Les étudiants infirmiers de deuxième année s'entraînent à prodiguer des soins sur l'un des leurs. ©Marine Corbel

Les étudiants font preuve de résilience

Le psychiatre Dominique Mastelli, responsable du dispositif  “CoviPsy67”, une cellule d’écoute mise en place en mars 2020 pour les soignants, relève que les étudiants ont été les plus en difficulté face à la crise sanitaire. “Ils cumulent deux facteurs de risque: une mauvaise représentation de la mort et un déplacement hors de leur cadre habituel.” Troubles du sommeil, impatience, hypervigilance, syndromes d’évitement, stress… autant de symptômes que les élèves qui ont sollicité le dispositif ont développés selon lui. Le psychiatre explique que la souffrance est venue d’un manque de moyens pour agir sur le terrain et d’un changement de cadre radical et soudain pour des jeunes dont c’était parfois la première expérience professionnelle. Malgré cela, certains élèves se sont engagés volontairement. “Il est plus traumatisant d’être inutile que de se confronter à des choses dures”, assure le praticien.
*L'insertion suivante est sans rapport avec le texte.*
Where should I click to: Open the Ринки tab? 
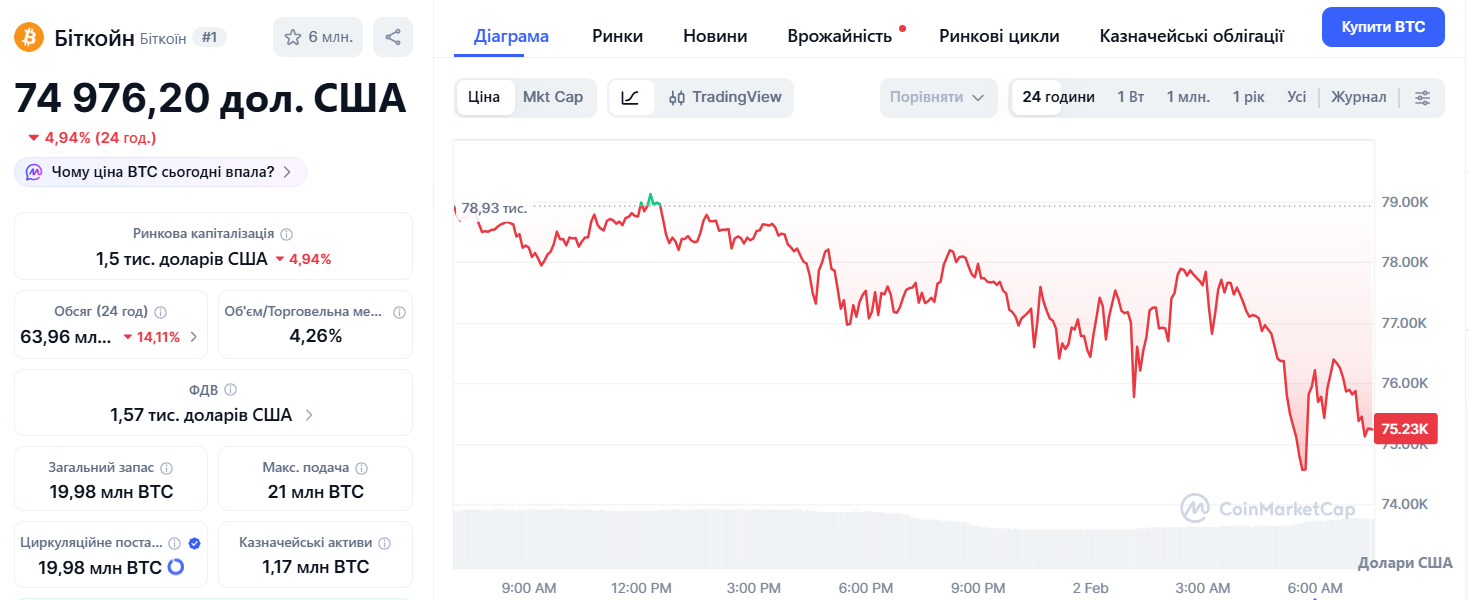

Malgré son expérience, Alyssia n’a jamais remis en question son projet professionnel:  “Ma détermination m’a fait tenir le coup. Le soutien de ma famille et de mes amis aussi. Et l'équipe avec qui je travaillais nous appelait ‘nos étudiantes warriors’. Ça revalorise.” Désormais, c’est elle qui motive ses camarades: “Quand je vois arriver des première année, j’essaye d’avoir un discours rassurant, de leur montrer ce qu’ils vont apporter et que ça peut être une profession valorisante.”

[ Plein écran ]

Localisation de l'Ifsi dans le quartier de la Robertsau. ©Marine Corbel et Luc Herincx

Les Ehpad et la gériatrie ont mauvaise presse

Pour ses prochains stages, Alyssia souhaite découvrir le métier d’infirmière en bloc opératoire et d'infirmière anesthésiste.
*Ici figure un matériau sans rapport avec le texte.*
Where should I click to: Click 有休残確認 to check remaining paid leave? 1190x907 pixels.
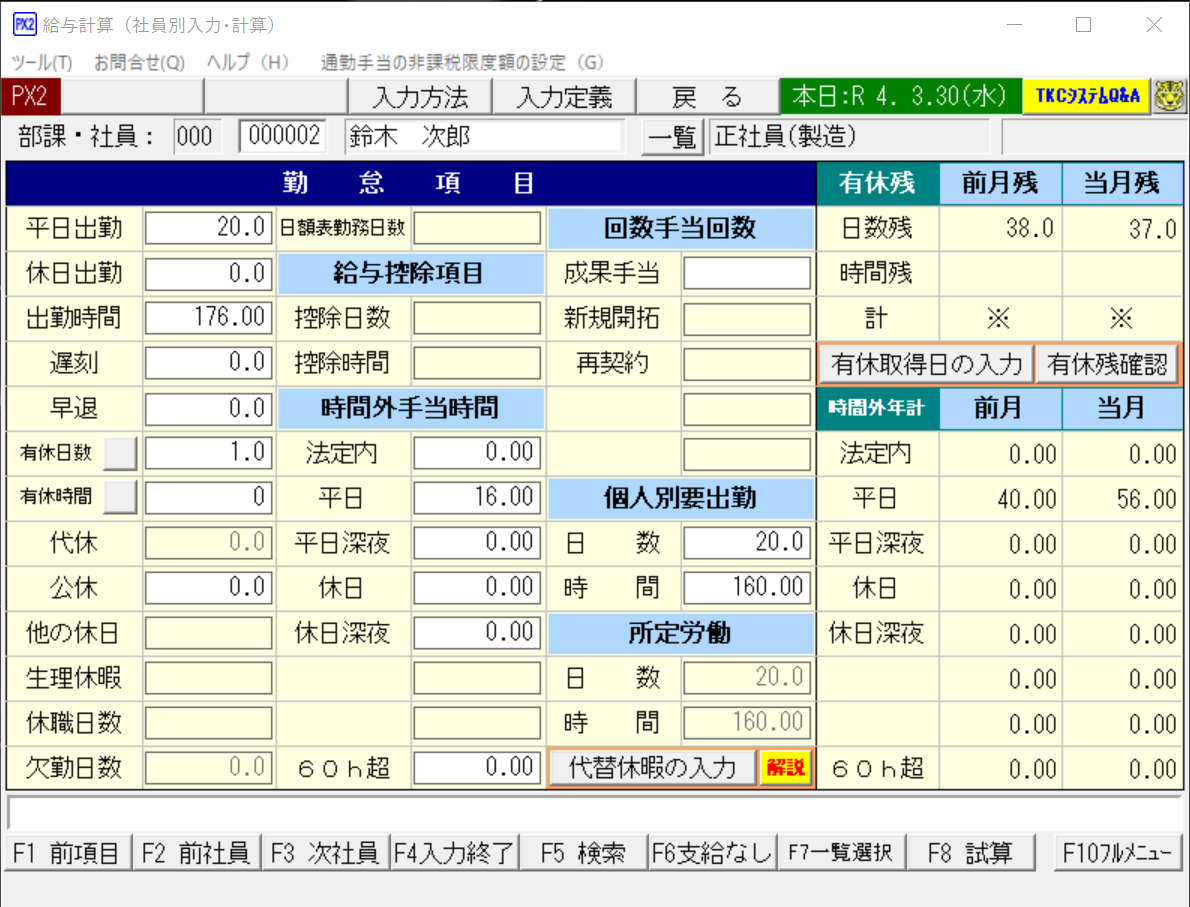coord(1108,365)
Comme la plupart de ses camarades, elle aime réaliser des soins techniques. “J’ai l'impression qu’on veut tous faire la même chose: réa, urgences, là où il y a de l’action”, confirme Oscar, étudiant en deuxième année.

[ Plein écran ]

Véronique Chopat, étudiante de troisième année, devra travailler au moins un an en gériatrie après son diplôme. ©Marine Corbel

À contrario, les Ehpad et les services de gériatrie, eux, ont mauvaise presse auprès des futurs diplômés. “Travailler en Ehpad, je n’y ai jamais vraiment songé…”, admet, un peu gênée, Alyssia. Elle sait que dans certains établissements, il n’y a qu’“une infirmière pour 90 résidents”. Des conditions de travail qui lui font peur. Véronique Chopat, camarade de classe de 26 ans son aînée, partage ce sentiment: “En Ehpad, c’est juste un enfer parce qu’ils manquent de personnel. On n’a pas le temps, pas les moyens d’appliquer ce qu’on a appris en relationnel pendant trois ans à l’école.” À tel point que, depuis cette année, les étudiants en reprise d’études qui souhaitent recevoir un salaire pendant leur formation devront passer au moins un an en service de gériatrie après leur diplôme. C’est le cas de Véronique, qui appréhende.

Ce qui pourrait les faire changer d’avis? “La thune !”, s’exclame Léo, avec un grand sourire. Son sérieux retrouvé, l’étudiant de deuxième année explique en énumérant sur ses doigts: “T’es en sous-effectif, t’es mal payé, il y a trop de résidents.” À côté de lui, Oscar acquiesce. Au déficit de moyens, de personnel ou d’argent, il ajoute un manque d’entrain pour la routine du métier: “En gériatrie, c’est tous les jours la même chose, les mêmes soins avec la même population.” Beaucoup de facteurs qui font de cette spécialité la grande oubliée des infirmiers fraîchement diplômés.

Marine Corbel et Luc Herincx

* Le prénom a été changé.

 

Ehpad, un recrutement difficile:

  • 44% des établissements d’hébergement des personnes âgées dépendantes (Ehpad) déclarent être confrontés à des difficultés de recrutement d’infirmiers et d’aides-soignants.
  • Dans 63% des Ehpad, des postes sont vacants depuis plus de six mois.
  • 5% du personnel a moins d’un an d’ancienneté.